Mr. Powell didn't provide any more guidance on the likely path for rates, and he noted they remain low by historical standards.
How long the market's new love for Powell lasts will be tested in just a few weeks' time when Powell speaks following the Fed's next policy meeting, scheduled for December 19. Why should he? The data for the United States economy remains strong.
Factually, Mr Powell's remarks on Wednesday and in October are both true. Investors interpreted his remarks as evidence that the Fed might consider pulling back from quarterly rate hikes. "I would be prepared for increased volatility in Dollars exchange rates".
While markets still expect a rate hike in December, Mr Powell said, "there is no preset policy path". Those increases have raised its benchmark rate to a still-historically-low range of 2 percent to 2.25 percent.
His clarification Wednesday didn't otherwise indicate any substantive change in the Fed's policy plans.
Did the Fed Chair blink after Trump's attacks? He will have an opportunity to do that next week in testimony on Capitol Hill.
Minutes of the November 7-8 meeting of the Fed's rate-setting body, the Federal Open Markets Committee, show that officials expressed concerns about a variety of threats, including the impact of tariffs, a slowing global economy and tightening financial conditions amid falling stock prices.
And some economists say the markets misread Powell. Investors have overreacted to relatively nuanced comments from Mr Powell in the past, and it is possible some misread his comments by believing he was telegraphing an end to interest rate increases. He added that interest rates were "just below" neutral estimates.

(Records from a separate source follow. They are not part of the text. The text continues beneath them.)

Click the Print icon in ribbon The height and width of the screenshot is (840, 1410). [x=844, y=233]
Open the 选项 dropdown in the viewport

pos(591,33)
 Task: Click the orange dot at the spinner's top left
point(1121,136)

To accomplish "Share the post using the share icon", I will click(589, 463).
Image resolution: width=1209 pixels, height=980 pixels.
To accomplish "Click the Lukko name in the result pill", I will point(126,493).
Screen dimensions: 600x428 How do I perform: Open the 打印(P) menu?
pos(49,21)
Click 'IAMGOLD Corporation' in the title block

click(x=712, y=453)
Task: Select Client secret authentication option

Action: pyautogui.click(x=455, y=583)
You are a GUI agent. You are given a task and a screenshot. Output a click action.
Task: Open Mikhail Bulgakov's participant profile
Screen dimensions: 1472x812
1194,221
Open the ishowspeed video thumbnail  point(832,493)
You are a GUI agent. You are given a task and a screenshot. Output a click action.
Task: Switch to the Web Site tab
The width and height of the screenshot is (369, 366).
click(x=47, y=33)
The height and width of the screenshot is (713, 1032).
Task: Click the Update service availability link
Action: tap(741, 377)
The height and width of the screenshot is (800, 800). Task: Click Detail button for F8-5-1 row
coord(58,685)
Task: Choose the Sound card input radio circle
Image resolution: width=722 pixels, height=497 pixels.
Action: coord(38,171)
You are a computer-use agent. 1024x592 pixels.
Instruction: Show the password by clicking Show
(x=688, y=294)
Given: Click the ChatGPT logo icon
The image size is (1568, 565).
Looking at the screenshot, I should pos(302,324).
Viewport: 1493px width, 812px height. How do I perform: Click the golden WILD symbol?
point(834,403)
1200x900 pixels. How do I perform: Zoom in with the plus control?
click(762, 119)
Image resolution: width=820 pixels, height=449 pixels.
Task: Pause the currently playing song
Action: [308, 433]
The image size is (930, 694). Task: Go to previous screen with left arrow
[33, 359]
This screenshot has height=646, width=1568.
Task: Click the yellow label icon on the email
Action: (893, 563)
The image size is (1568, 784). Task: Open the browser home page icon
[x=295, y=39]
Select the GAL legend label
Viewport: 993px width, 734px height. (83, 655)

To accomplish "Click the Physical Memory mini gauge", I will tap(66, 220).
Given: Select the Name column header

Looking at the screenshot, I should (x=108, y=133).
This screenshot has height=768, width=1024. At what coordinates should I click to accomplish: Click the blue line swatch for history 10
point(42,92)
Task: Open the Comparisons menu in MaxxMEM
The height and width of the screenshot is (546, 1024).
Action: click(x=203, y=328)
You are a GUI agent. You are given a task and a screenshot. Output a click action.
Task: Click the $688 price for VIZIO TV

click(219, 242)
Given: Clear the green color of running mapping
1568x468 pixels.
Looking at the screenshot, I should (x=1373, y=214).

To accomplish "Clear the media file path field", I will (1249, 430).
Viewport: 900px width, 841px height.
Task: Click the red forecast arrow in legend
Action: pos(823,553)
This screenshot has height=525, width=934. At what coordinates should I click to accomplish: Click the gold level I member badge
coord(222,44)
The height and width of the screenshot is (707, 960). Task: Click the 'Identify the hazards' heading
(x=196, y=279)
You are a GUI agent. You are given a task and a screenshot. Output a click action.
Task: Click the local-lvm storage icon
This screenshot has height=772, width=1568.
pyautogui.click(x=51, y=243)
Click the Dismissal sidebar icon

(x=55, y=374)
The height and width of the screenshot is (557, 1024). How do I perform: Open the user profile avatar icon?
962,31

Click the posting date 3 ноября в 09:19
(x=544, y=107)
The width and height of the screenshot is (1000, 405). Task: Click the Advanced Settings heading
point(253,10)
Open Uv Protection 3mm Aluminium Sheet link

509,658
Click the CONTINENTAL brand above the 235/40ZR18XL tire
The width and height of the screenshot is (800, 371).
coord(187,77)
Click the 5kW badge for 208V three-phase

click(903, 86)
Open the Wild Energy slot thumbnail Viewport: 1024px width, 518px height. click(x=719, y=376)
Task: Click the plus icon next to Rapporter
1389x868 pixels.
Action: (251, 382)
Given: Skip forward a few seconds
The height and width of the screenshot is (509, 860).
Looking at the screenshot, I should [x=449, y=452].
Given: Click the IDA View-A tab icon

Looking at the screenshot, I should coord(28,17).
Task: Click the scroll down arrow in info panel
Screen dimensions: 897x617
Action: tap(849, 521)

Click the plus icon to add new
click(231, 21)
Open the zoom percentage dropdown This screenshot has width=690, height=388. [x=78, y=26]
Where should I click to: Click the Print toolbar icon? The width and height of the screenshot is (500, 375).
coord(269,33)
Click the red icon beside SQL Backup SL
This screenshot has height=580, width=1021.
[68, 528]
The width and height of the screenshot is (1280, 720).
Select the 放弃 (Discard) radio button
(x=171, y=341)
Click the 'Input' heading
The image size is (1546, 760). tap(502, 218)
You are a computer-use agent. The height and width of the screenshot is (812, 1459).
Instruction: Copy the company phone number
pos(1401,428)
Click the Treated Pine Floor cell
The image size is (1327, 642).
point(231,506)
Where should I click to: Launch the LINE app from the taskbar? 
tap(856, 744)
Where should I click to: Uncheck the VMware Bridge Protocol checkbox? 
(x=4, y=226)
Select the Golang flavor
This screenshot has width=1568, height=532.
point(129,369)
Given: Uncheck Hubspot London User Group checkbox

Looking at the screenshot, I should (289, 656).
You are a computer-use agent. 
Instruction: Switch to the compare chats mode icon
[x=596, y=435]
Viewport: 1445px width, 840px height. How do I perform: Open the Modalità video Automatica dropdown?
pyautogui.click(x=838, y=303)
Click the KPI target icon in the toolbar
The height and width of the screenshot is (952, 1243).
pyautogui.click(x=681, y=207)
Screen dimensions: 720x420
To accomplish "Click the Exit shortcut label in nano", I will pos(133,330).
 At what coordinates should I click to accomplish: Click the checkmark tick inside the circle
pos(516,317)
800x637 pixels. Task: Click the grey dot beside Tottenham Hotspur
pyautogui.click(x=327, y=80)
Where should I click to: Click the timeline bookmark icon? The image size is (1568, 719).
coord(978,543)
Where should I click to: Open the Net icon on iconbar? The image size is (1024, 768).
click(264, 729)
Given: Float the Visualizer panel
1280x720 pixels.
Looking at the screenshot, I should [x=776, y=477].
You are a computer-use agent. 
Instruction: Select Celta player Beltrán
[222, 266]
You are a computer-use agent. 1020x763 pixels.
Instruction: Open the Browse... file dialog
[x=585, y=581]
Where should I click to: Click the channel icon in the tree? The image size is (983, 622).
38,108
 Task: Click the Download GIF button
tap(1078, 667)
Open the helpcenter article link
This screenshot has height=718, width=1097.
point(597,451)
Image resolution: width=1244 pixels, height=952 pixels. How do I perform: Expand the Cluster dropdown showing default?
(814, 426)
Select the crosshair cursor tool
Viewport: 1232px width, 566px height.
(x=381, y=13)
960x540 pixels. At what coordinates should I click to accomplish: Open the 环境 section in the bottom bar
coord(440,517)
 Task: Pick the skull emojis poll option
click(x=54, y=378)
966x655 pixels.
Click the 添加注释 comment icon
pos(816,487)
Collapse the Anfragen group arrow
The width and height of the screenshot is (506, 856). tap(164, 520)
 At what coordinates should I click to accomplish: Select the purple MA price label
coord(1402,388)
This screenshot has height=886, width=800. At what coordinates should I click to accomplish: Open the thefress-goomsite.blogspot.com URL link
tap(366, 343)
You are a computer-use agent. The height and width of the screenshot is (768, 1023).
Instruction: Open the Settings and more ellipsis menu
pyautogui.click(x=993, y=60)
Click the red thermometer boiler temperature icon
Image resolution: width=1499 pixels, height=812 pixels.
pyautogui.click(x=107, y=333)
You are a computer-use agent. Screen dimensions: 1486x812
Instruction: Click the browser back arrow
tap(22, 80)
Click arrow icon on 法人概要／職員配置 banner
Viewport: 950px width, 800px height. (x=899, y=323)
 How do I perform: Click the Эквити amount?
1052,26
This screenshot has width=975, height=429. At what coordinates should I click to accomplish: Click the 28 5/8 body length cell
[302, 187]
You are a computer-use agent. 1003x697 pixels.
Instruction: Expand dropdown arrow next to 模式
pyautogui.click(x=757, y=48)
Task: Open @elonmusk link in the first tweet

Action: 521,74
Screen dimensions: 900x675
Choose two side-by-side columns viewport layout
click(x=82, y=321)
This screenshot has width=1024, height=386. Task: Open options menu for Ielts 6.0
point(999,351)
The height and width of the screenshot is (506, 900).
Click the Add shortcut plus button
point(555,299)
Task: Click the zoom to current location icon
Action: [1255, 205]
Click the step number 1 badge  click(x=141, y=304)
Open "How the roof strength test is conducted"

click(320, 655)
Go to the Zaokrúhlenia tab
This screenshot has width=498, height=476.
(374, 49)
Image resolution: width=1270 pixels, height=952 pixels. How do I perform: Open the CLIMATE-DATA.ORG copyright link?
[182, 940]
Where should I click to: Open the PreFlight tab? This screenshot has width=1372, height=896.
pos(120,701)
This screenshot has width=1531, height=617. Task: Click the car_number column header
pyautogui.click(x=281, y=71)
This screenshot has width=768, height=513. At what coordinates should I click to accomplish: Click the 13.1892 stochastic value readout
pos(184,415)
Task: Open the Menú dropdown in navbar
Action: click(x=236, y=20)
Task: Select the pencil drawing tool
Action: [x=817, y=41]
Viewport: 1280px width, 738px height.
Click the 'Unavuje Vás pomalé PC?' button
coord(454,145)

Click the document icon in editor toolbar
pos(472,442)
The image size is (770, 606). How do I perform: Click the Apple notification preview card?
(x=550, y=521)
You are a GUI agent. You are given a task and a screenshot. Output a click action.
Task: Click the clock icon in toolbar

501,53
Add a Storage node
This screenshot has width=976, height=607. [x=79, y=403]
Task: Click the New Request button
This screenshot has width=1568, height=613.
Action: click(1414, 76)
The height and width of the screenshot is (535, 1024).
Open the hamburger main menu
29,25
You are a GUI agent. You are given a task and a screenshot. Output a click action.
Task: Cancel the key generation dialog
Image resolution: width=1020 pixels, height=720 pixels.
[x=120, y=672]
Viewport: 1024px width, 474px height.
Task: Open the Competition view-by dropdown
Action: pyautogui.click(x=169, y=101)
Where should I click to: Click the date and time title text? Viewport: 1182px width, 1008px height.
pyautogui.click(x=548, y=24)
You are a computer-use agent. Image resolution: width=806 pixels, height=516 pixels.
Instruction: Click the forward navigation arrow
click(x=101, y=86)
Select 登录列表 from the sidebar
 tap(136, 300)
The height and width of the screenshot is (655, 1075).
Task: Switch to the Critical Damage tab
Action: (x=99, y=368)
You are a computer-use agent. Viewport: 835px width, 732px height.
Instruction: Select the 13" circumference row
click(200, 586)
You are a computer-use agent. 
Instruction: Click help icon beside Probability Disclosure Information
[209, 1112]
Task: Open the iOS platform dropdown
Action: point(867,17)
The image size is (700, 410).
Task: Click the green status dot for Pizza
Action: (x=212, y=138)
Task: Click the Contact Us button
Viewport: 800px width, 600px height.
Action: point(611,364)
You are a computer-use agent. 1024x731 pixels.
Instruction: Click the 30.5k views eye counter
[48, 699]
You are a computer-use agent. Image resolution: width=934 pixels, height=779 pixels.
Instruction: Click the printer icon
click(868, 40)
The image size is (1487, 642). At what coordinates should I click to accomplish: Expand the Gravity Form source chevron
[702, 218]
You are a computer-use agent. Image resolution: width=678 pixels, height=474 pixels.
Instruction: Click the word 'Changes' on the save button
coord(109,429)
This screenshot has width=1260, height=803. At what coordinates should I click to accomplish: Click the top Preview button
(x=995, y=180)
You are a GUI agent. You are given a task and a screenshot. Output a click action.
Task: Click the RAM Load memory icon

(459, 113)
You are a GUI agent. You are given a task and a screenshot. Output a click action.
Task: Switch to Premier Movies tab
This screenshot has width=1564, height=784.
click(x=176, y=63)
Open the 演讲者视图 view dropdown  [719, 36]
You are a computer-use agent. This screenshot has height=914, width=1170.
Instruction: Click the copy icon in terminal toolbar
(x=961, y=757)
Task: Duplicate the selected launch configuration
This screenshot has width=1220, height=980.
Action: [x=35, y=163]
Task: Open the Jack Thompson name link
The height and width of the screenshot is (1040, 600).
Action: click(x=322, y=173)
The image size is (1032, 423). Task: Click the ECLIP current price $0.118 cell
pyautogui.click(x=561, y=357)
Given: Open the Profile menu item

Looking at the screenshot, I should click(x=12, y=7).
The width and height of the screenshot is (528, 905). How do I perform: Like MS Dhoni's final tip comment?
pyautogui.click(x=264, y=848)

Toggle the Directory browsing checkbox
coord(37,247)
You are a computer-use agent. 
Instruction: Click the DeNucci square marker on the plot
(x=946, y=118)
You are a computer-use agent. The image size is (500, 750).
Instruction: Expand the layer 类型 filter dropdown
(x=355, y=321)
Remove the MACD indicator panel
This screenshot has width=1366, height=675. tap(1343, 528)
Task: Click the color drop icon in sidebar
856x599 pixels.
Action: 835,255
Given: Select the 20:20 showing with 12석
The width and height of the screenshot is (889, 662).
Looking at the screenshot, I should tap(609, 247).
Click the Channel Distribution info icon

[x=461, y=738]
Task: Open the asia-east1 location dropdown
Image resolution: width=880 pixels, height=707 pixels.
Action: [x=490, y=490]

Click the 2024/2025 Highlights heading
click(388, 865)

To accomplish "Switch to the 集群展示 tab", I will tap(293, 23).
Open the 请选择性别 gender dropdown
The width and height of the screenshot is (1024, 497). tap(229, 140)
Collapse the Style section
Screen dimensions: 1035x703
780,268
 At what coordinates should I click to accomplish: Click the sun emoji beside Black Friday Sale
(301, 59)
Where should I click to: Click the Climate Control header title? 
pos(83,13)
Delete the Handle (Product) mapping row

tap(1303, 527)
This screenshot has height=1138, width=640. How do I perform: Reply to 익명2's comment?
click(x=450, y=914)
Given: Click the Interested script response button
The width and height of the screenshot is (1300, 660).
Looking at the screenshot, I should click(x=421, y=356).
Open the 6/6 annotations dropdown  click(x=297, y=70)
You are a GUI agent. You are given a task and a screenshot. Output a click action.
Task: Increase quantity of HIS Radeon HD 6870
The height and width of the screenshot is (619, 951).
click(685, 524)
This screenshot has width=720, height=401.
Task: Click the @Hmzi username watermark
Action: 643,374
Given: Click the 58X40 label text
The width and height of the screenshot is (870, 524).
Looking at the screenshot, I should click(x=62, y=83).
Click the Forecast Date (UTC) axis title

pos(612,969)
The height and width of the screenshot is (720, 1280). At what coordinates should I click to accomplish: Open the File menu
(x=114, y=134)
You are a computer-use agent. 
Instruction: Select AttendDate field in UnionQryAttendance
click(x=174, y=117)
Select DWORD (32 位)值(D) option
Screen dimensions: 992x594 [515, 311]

The US central bank warned, in its first report on vulnerabilities in the financial system, that escalating trade tensions with Beijing and other sources of geopolitical uncertainty could spark a decline in investor appetite for risk - a problem given the recent run-up in stocks and other assets. Powell, who took over as Fed chairman in February, has said he wants to provide the public with "plain English" descriptions of what the central bank is up to.
Powell has been gradually raising rates since he was confirmed to his position by Trump in January.
Earlier, hopes for a U.S.
Trump said this week that it was "highly unlikely" he would accept China's request to hold off a planned increase in tariffs. "In addition, other measures of underwriting quality have deteriorated, and leverage multiples have moved up". That comment had unsettled investors who feared that it meant the Fed would need a number of further hikes to get to neutral. But he warned that any corporate debt buildup now could make the next recession more severe.